Analysis of effector and regulatory immune reactivity to nickel
Article first published online: 3 SEP 2004
Clinical & Experimental Allergy
Volume 34, Issue 9, pages 1458–1466, September 2004
How to Cite
Rustemeyer, T., Von Blomberg, B. M. E., Van Hoogstraten, I. M. W., Bruynzeel, D. P. and Scheper, R. J. (2004), Analysis of effector and regulatory immune reactivity to nickel. Clinical & Experimental Allergy, 34: 1458–1466. doi: 10.1111/j.1365-2222.2004.02045.x
- Issue published online: 3 SEP 2004
- Article first published online: 3 SEP 2004
- Submitted 15 September 2003; revised 03 February 2004; accepted 17 May 2004
- contact allergy;
- in vitro detection;
- lymphocyte proliferation test;
- patch test;
Background Diagnostic patch testing in allergic contact dermatitis faces the risk of boosting existing hypersensitivities or active sensitization. Risk-free and reliable in vitro assays using peripheral blood are, therefore, wanted.
Objectives Here, we studied new approaches for in vitro monitoring of nickel-specific effector ad regulatory cell functions in allergic patients and potentially tolerized individuals.
Methods Lymphocyte proliferation assays were carried out with the allergen and additional IL-12/IL-7 or IL-4/IL-7 cytokine supplements.
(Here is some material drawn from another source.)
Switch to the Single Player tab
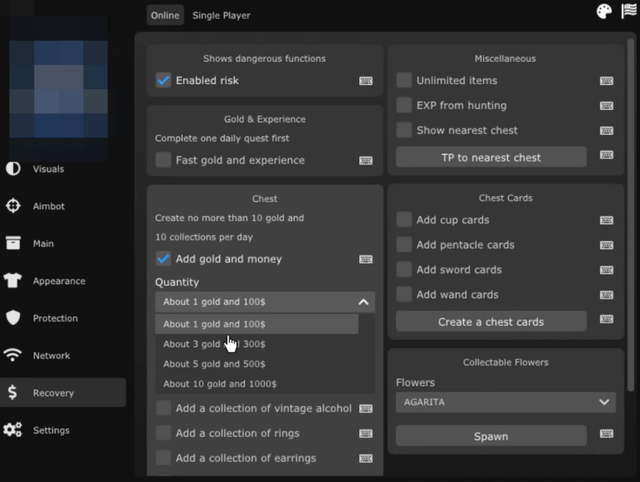point(221,15)
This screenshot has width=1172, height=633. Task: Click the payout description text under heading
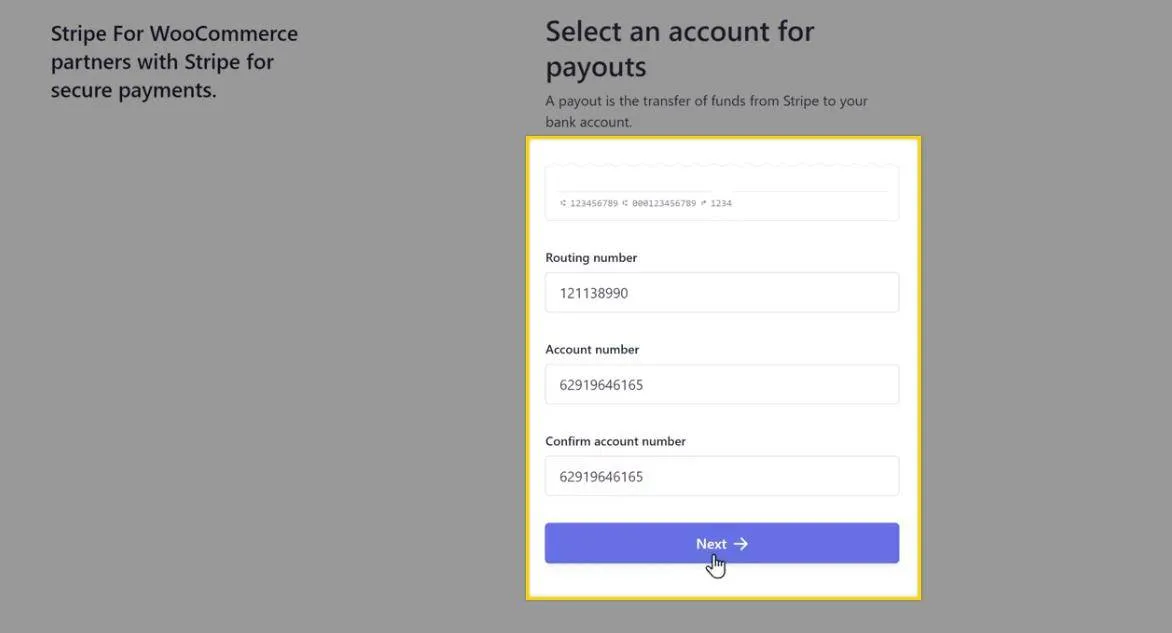pyautogui.click(x=706, y=111)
Release of IFN-γ and IL-5 were assessed as measures for type-1 and type-2 effector T cell function, respectively, and IL-10 and TGF-β1 to monitor possible regulatory T cell function reflecting immunological tolerance. After optimization of in vitro cut-off values, potency of these parameters was evaluated as compared with conventional nickel patch testing.
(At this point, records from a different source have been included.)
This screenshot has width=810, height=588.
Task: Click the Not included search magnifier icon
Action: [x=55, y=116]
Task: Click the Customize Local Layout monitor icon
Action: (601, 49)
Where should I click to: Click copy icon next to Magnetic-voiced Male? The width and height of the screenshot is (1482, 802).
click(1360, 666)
Results One hundred and fifty six outpatients were included in this study, 74 of whom presenting with a positive history of nickel allergy. Nickel-sulphate patch test results showed positive reactions in 43 patients, of whom 40 had a positive history (test sensitivity 54%; specificity 96%; overall accuracy 76%). Proliferation tests without cytokine supplementation showed an accuracy of 68%, which was further improved by supplementing IL-4/IL-7 (82%). IFN-γ and IL-5 cytokine production, as revealed in IL-12/IL-7 and IL-4/IL-7 supplemented cultures, respectively, showed accuracies of 70% and 83%. As to the production of putatively immunoregulatory cytokines, IL-10 was most informative, with highest production rates in nickel-skin test negative individuals with long-lasting mucosal metal contact preceding skin piercing.
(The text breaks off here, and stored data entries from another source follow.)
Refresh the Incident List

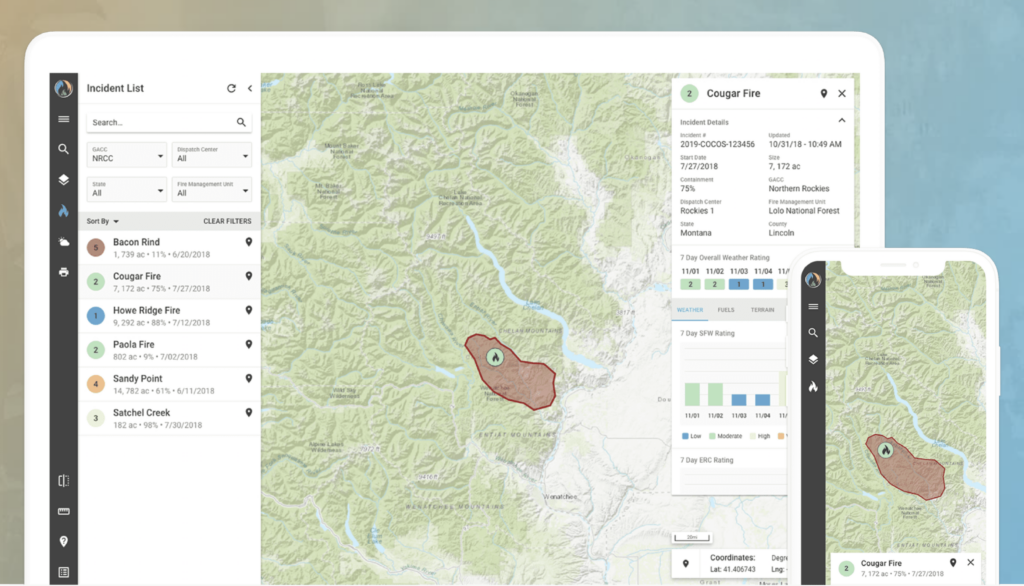pos(231,88)
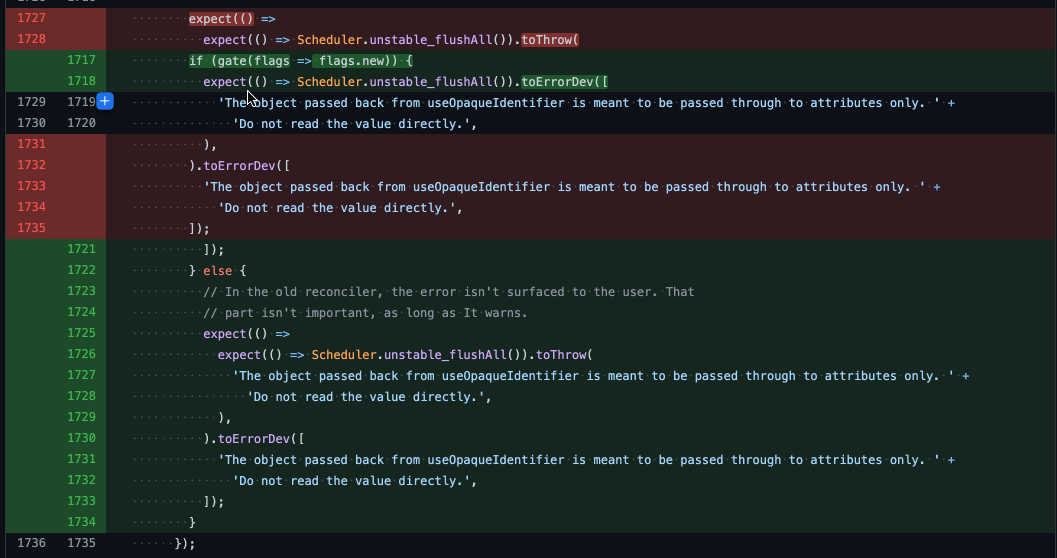Click the blue plus add-comment icon
Image resolution: width=1057 pixels, height=558 pixels.
[x=104, y=102]
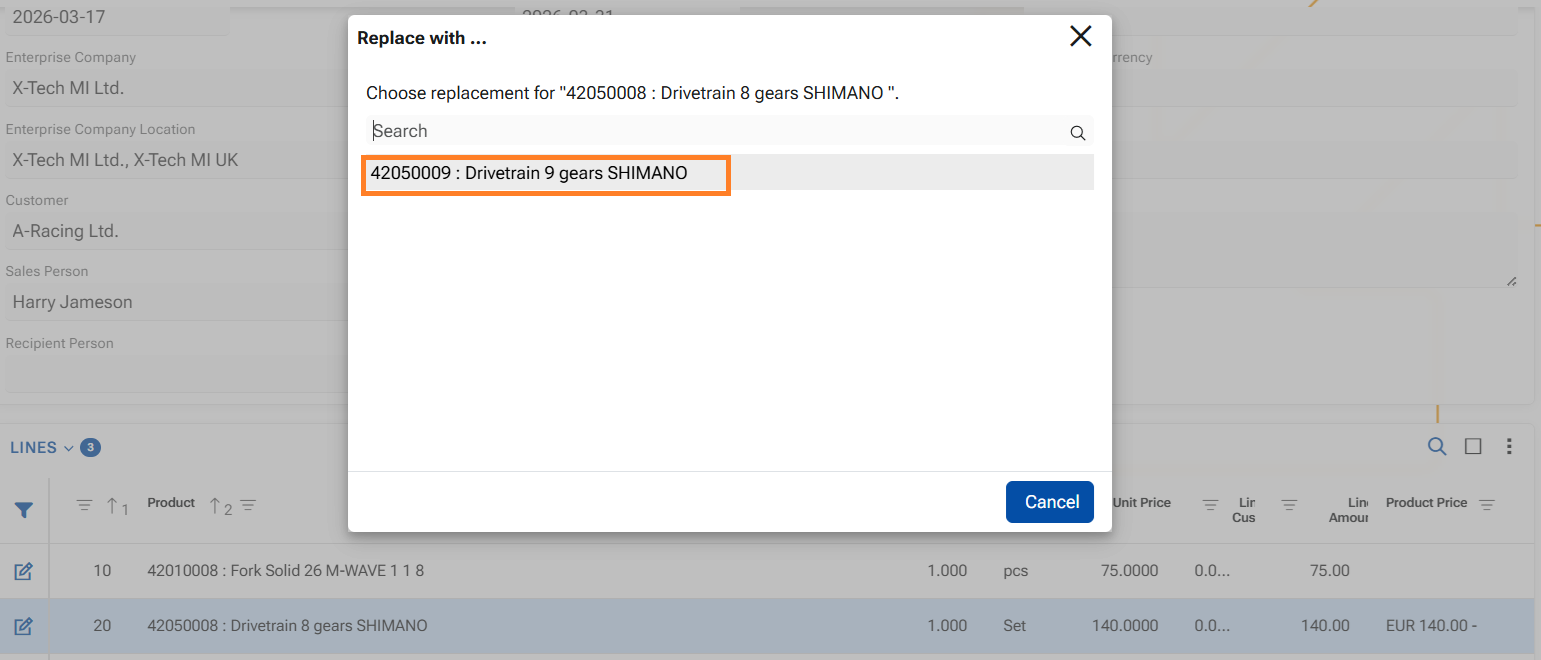
Task: Toggle the Lines panel maximize square icon
Action: click(1472, 447)
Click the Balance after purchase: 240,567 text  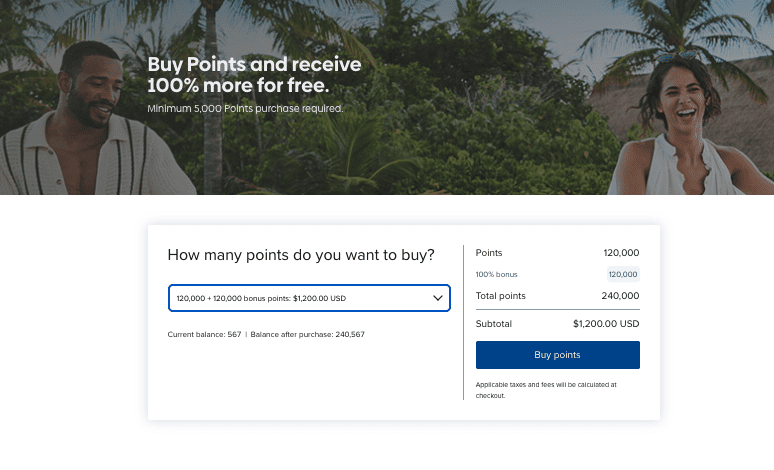coord(308,334)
Conclusions These results indicate that measuring both T cell proliferation and cytokine secretion profiles, in particular IL-5 release using IL-4/IL-7 supplemented medium, offers a promising improvement of the in vitro diagnostic options in monitoring nickel contact sensitization. Since oral nickel contact has been shown earlier to induce active tolerization, nickel-induced in vitro IL-10 production may help identify nickel-tolerized individuals.